GOAL:「欠損値は平均値で補完しとけばいいかなー」「外れ値はグラフ作って見ればいいかなー」「モデルの評価は交差検定と混合行列だよなー」

STEP3 プログラミングの知識

Pythonの基礎文法と、scikit-learn、pandas、numpyなどPython用ライブラリのAPIの理解。プログラミングは慣れの部分が大きいので、paizaラーニングとかでひたすらプログラミングに触れる時間を作る。pythonがある程度理解出来たら、scikit-learnのコードを写経して理解していく。一番のおすすめはpython機械学習プログラミング。お金がなければ、ネットのコードを写経していく。

GOAL:「pandasのデータ処理便利だなー」「fit関数で学習させればいいんだよなー」「パラメータはグリッドサーチしとけばいいなー」

STEP4 機械学習アルゴリズムの知識

機械学習アルゴリズムは、まず決定木、ランダムフォレスト、SVMあたりを理解していく。決定木は直観的にわかるので最初に学びたい。SVMやロジスティック回帰も分類問題ではよく利用されるので理論的な部分含めて理解したい。
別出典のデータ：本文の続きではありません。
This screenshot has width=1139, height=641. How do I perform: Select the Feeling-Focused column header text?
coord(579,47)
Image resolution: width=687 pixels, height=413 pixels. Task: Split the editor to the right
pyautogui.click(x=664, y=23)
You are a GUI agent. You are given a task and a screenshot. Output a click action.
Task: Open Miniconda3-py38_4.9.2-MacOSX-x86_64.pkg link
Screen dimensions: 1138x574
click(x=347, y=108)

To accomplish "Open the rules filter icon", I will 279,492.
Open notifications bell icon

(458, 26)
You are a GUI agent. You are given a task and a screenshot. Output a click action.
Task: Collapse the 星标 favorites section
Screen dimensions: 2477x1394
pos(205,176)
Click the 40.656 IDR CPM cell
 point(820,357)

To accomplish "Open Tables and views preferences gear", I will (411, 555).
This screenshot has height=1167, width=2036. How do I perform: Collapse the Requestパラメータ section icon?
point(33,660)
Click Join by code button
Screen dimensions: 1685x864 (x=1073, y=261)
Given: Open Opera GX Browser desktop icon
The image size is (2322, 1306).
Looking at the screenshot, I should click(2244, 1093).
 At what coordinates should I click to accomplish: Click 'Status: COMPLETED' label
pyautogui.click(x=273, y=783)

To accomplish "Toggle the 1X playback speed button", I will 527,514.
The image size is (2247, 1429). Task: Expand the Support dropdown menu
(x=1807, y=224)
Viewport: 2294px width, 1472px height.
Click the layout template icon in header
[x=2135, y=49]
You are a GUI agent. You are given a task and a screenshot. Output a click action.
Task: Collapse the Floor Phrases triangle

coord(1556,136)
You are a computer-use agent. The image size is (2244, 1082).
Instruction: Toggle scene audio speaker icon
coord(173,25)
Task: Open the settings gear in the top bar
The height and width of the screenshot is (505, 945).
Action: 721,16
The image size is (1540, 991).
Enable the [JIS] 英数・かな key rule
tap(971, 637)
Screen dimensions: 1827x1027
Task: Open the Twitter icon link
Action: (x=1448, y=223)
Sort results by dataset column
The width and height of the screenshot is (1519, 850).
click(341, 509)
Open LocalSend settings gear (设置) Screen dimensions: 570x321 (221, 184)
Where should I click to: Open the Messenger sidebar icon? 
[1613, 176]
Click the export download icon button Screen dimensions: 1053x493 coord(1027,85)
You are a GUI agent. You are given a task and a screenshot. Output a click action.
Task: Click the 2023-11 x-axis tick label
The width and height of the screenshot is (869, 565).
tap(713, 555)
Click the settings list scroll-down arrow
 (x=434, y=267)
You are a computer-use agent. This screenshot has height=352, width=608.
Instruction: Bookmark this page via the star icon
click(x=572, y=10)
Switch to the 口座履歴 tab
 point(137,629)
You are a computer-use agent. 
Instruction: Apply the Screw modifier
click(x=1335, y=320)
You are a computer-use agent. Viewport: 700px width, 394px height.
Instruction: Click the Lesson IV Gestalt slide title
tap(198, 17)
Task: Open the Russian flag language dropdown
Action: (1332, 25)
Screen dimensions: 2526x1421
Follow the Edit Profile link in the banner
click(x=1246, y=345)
本丸のディープラーニングの知識は、ネットで分かりやすい解説がたくさんあるので、しっかり読み込んで理解したい。一番のおすすめは、ゼロから始めるディープラーニングの本。お金がなければ、ネットだけでもOK。理論を解説してくれている論文もネットに転がっているので、斜め読みすると理解が進む。

GOAL:「ディープラーニングって計算結果と答えの誤差関数を最小二乗法でぐるぐる回してるだけなんだなー」「SVMのCとγパラメータ増やすと過学習しやすいなー」「アルゴリズムは難しいけどscikit-learn使っとけばなんとかなるなー」



いかがでしょうか。機械学習を最短で学べる方法について書きました。
機械学習がこれからの未来を大きく変える技術ならば、機械学習の知識は、あなたの未来を強く明るく照らしてくれるはずです。